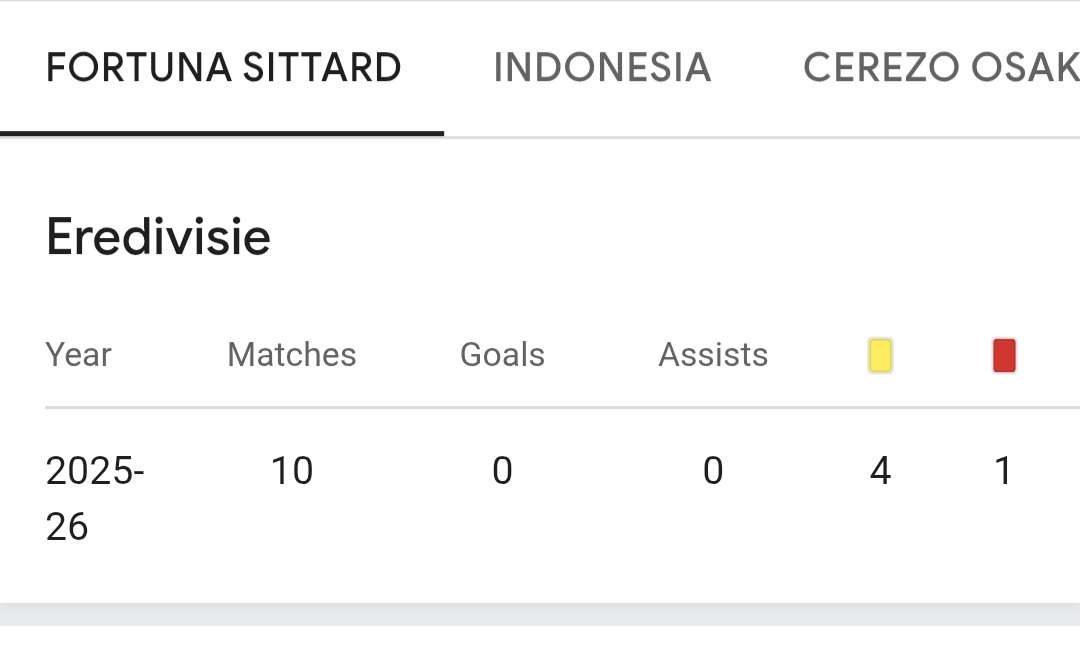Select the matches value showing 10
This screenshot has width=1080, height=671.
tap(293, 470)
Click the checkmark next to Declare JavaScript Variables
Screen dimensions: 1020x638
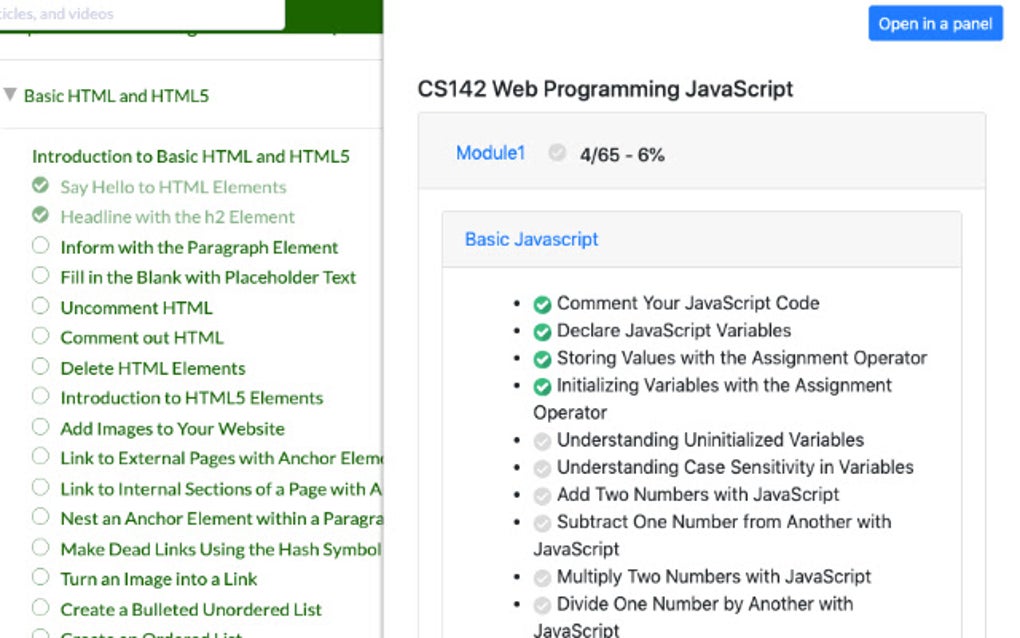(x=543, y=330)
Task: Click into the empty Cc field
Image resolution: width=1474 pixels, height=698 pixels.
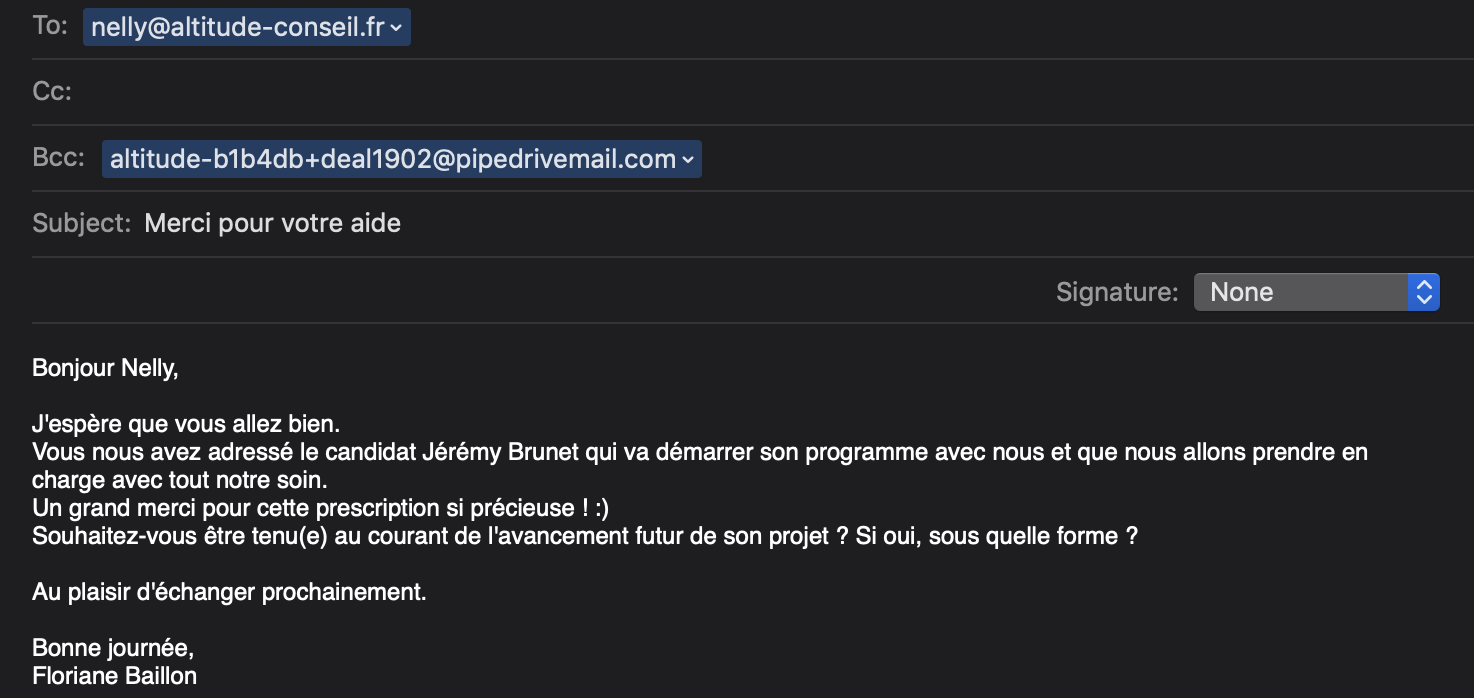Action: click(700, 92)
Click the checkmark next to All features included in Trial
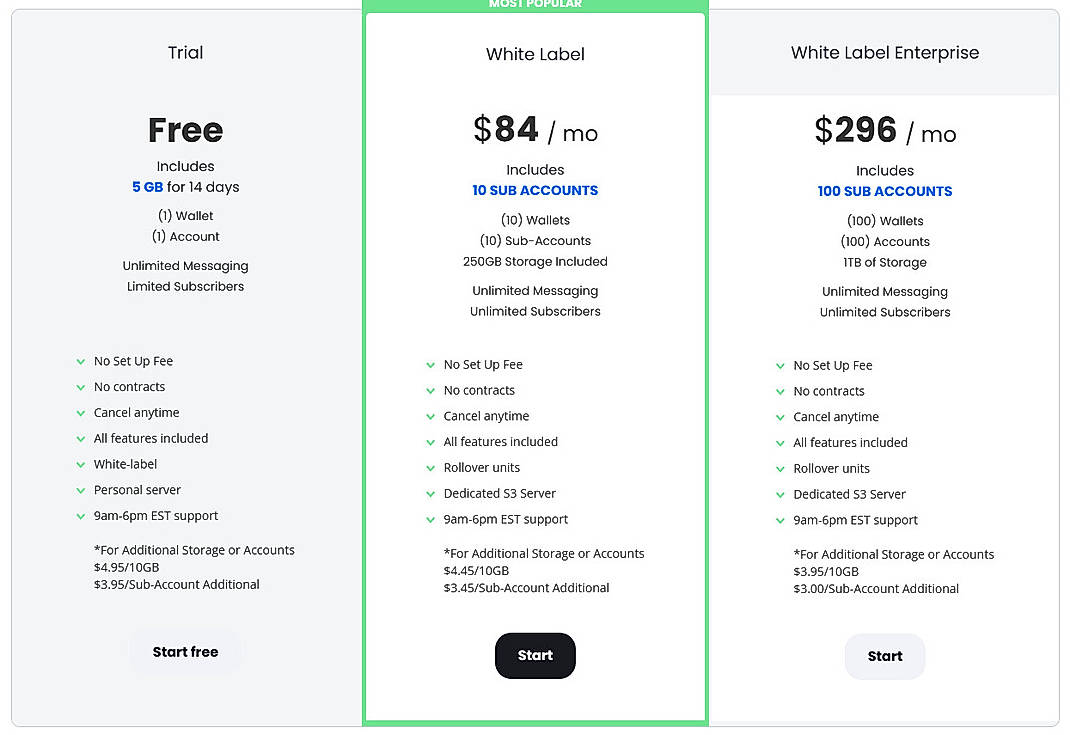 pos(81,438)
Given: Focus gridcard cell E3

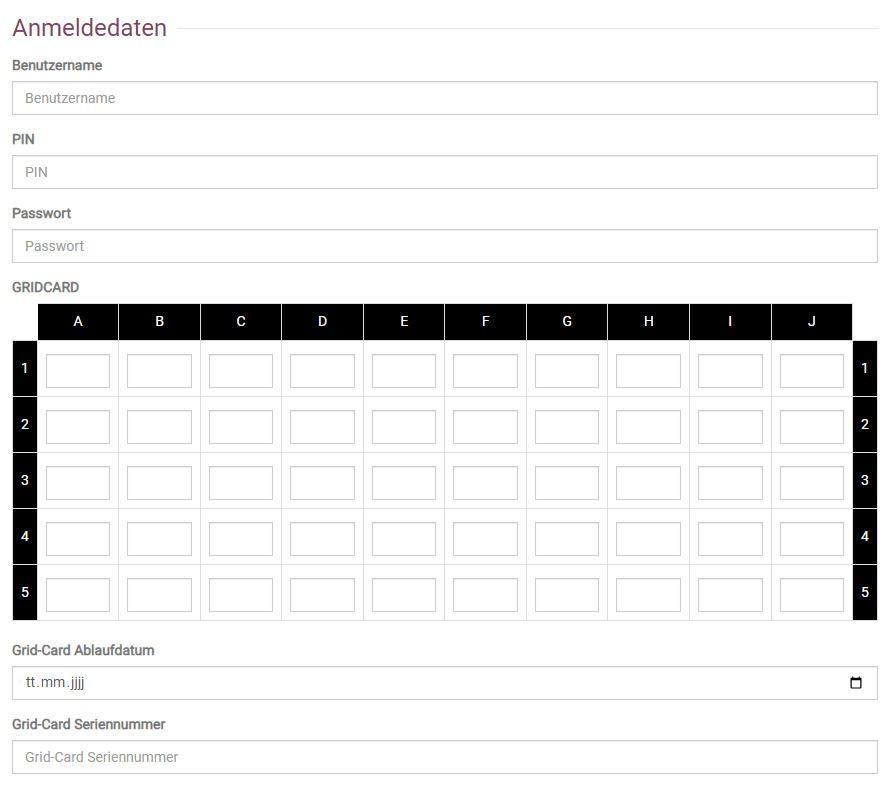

===

- _EXERCISE DETAILS_: Write out, exactly as they appear, the lines from the one containing "Click the checkmark next to Declare" through the end of the material above, excluding pictures.

- _RESPONSE AREA_:
Click the checkmark next to Declare JavaScript Variables
Screen dimensions: 1020x638
(x=543, y=330)
Task: Click into the empty Cc field
Image resolution: width=1474 pixels, height=698 pixels.
Action: click(700, 92)
Click the checkmark next to All features included in Trial
 pos(81,438)
Given: Focus gridcard cell E3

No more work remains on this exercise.